The study estimates results for scenarios with 1 to 4 percent growth and the sunset estate tax provisions. The $59 trillion value corresponds to 2 percent growth and the extension of tax provisions current as of the date the research was finalized, and equals $67.5 trillion in current purchasing dollars.
If the growth rate on charitable giving were 3 percent instead of 2 percent, individuals and families would give more than $40 trillion to charity over 55 years – a 56-percent increase from the $27 trillion if growth remained at 2 percent.
The study reveals a 12-percent increase in the “give while you live” trend since the 1999 study. Total gifts to charity are expected to yield some $20.6 trillion between 2007 and 2061. Through estates, heirs will receive $36 trillion, federal estate taxes will claim $5.6 trillion, and $6.3 trillion will be directed to charity from final estates where there is no surviving spouse.

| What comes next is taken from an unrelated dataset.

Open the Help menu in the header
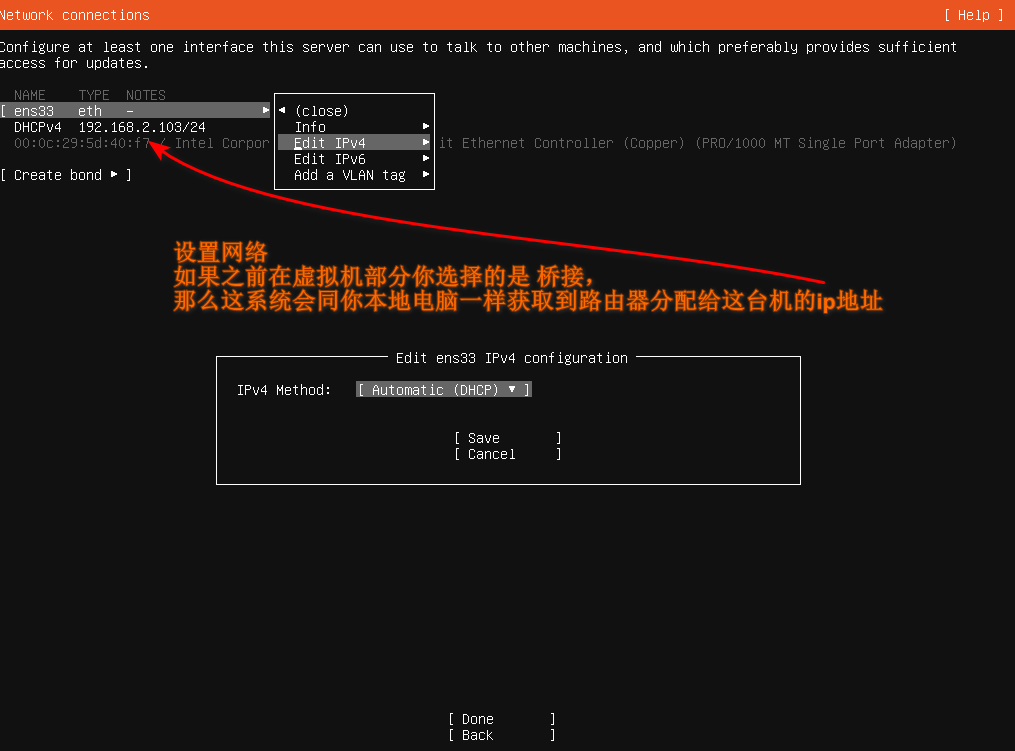The width and height of the screenshot is (1015, 751). [972, 15]

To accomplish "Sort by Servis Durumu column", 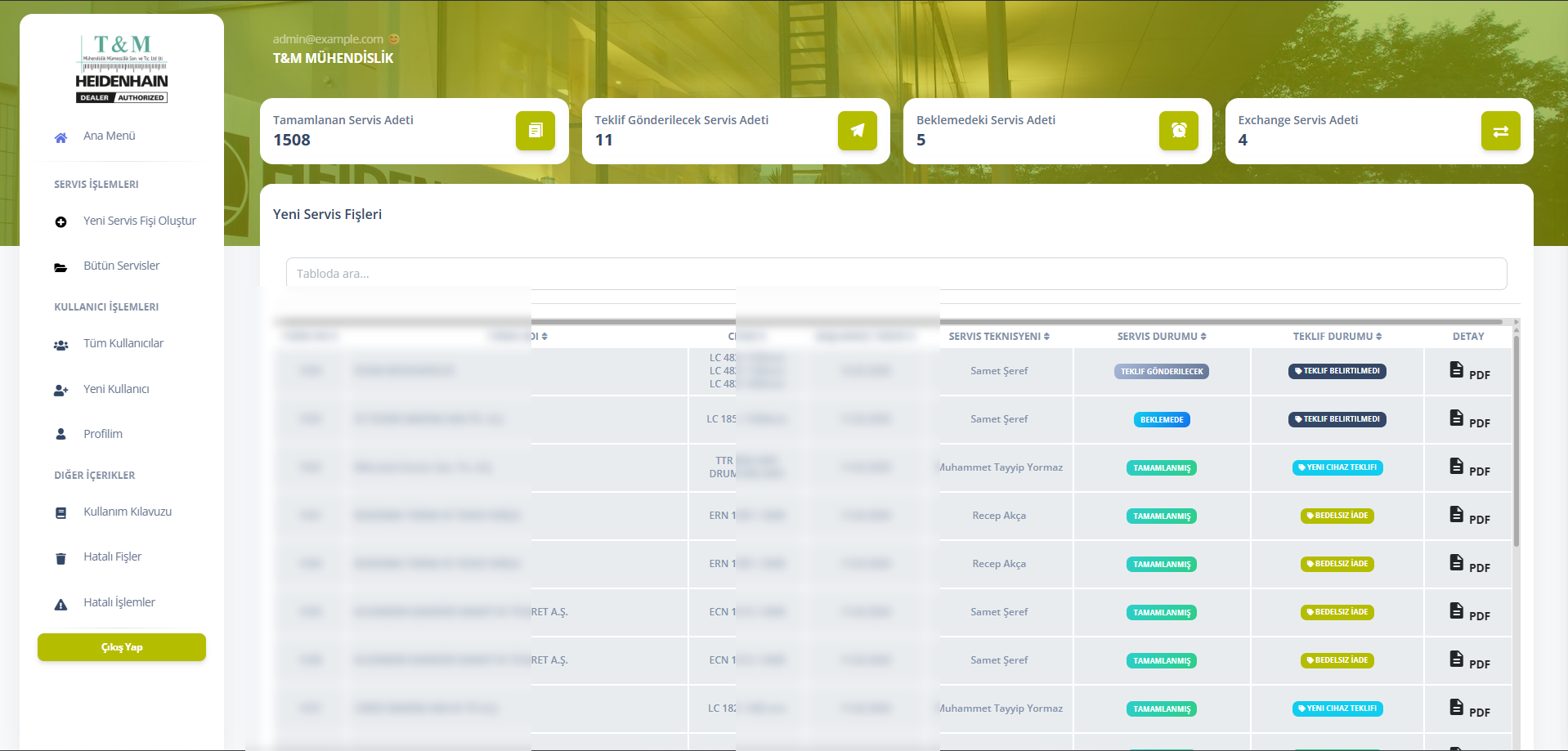I will (x=1161, y=337).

“These estimates present an extraordinary opportunity for nonprofits today and in coming years,” CWP Director Paul G. Schervish said. “Despite the trend toward lifetime giving, it is both realistic and valuable for charities to remain encouraged about the potential for bequests,” he said. People aged 65 to 79 are forecast to transfer $10 trillion, or 17 percent, of the total wealth transfer to charity and family via accelerated transfers. At least $1.5 trillion of the accelerated wealth transfer is earmarked for private foundations, trusts and charitable giving funds.
“This non charitable accelerated transfer is another one of those fertile fields for growth in giving beyond our estimates,” said senior research associate John J. Havens. “The more that charities and financial planners help people discover and fulfill their charitable aspirations, the more people will shift non-charitable accelerated transfers to charity, especially when doing so helps bring the next generations into the life of charity,” he said.
The decline in wealth due to the recession is significant and likely to reduce the level of wealth transfer in the future, according to the researchers. Aggregate household wealth declined by 25 percent from the end of 2007 to the first quarter of 2009, with more than 90 percent of households suffering a decline. Households with less than $100,000 in net worth – about half of households – lost a little less than $1 trillion, or on average 81 percent of wealth, while those with $1 million or more net worth (about 8 percent) lost $10 trillion or on average 21 percent of their net worth.
The wealth transfer is “top heavy,” with 20 percent of affluent families accounting for about 88 percent of the wealth transfer.
“The estimates of wealth and philanthropy we highlight in the report are conservative and probably represent the floor rather than the ceiling of what is in store for philanthropic giving,” Schervish said. “The most important finding in the study is the continued, abundant, and growing financial capacity for philanthropy. The most important implication is that channeling these resources into effective outcomes will allow us to make the greatest inroads in history on solving – not just attending too – our nation’s and our world’s most pressing problems and prospects.”